25/05/2026
SANTA MARÍA, VIRGEN, MADRE DE LA IGLESIA
25 de mayo
Hoy la Iglesia celebra con alegría a Santa María Virgen, Madre de la Iglesia, memoria litúrgica que nos recuerda que María no sólo es Madre de Cristo, sino también Madre de todos los discípulos que forman el Cuerpo de Cristo: la Iglesia.
¿Por qué celebramos a María, como Madre de la Iglesia?
Las raíces teológicas de este título se remontan a la Iglesia primitiva. Los Padres de la Iglesia, obispos santos y estudiosos de los primeros siglos, hablaban a menudo de María como la nueva Eva. Así como la Mujer Eva fue "la madre de todos los vivientes" (Gén. 3,20), la Mujer María fue la madre de todos los que viven en Cristo. En Apocalipsis 12,17, San Juan dice que la descendencia de esta Mujer es "los que guardan los mandamientos de Dios y dan testimonio de Jesús".

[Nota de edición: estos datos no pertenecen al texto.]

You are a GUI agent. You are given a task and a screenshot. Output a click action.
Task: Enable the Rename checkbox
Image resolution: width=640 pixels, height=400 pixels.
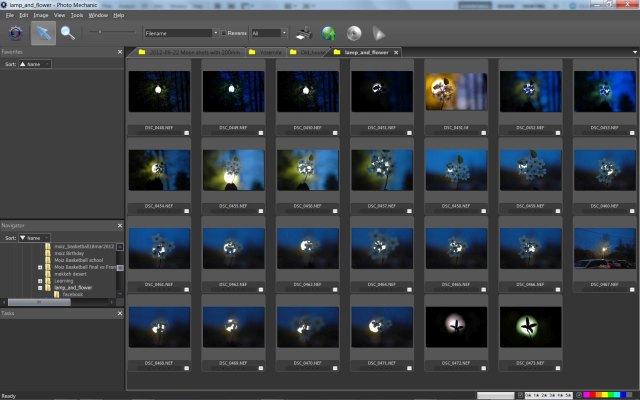223,33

En 2026, la memoria de María, Madre de la Iglesia se celebra el 25 de mayo.
Ya San Juan Pablo II, en 1980, invitó a venerar a María como Madre de la Iglesia; e incluso antes, San Pablo VI, el 21 de noviembre de 1964, al concluir la Tercera Sesión del Concilio Vaticano II, declaró a la Virgen "Madre de la Iglesia".

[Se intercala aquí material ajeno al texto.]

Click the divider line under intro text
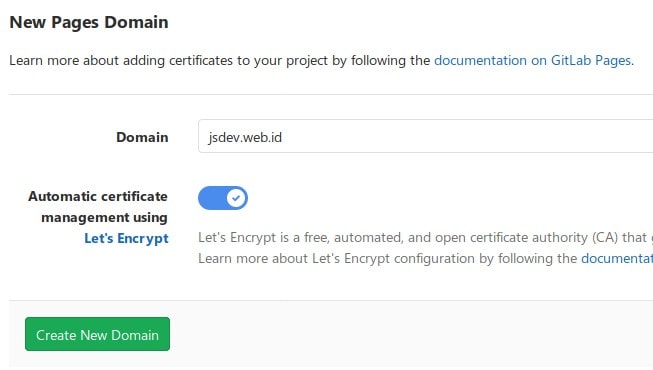Screen dimensions: 653x370 (x=331, y=94)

Esta celebración fue incorporada al Calendario Romano por el Papa Francisco en el año 2018, para ser celebrada cada año el lunes después de Pentecostés. De esta manera, la Iglesia contempla cómo María estuvo presente junto a los Apóstoles esperando la venida del Espíritu Santo (cf. Hch 1,14), acompañando el nacimiento de la Iglesia naciente.
El Concilio Vaticano II enseña:
“La Santísima Virgen es reconocida y honrada como verdadera Madre de Dios y del Redentor… y también es verdaderamente Madre de los miembros de Cristo.”
(Lumen Gentium, 53)
Asimismo, san Pablo VI proclamó solemnemente a María como “Madre de la Iglesia” el 21 de noviembre de 1964, durante el Concilio Vaticano II, afirmando:
“Para gloria de la Virgen y consuelo nuestro, proclamamos a María Santísima Madre de la Iglesia.”

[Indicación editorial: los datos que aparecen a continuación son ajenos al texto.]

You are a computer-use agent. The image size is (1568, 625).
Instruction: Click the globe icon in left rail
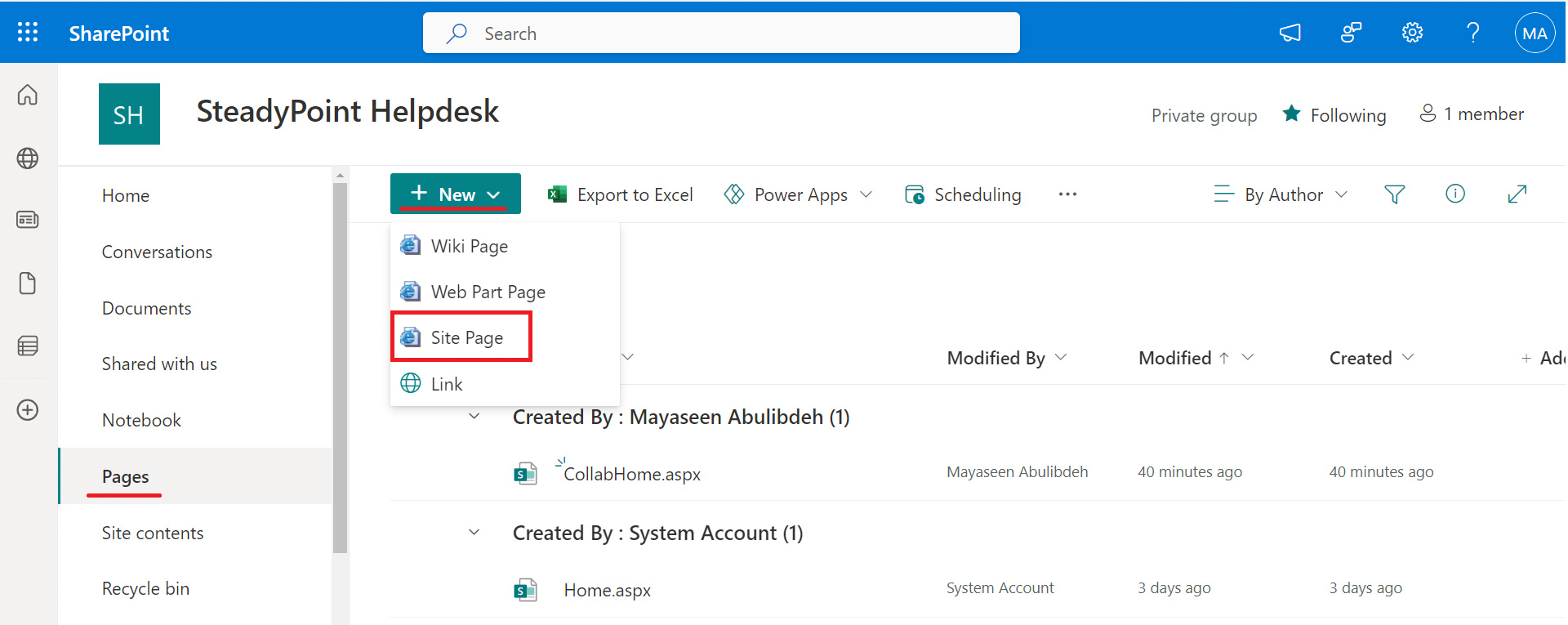(28, 158)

Pentecostés no termina con la efusión del Espíritu Santo; continúa en la vida de la Iglesia guiada maternalmente por María. Ella acompaña, protege y forma discípulos fieles, dóciles al Espíritu y perseverantes en la misión.
Que María, Madre de la Iglesia, nos enseñe a vivir unidos, a escuchar la voz del Espíritu Santo y a permanecer siempre fieles a Cristo.
Santa María, Madre de la Iglesia, ruega por nosotros.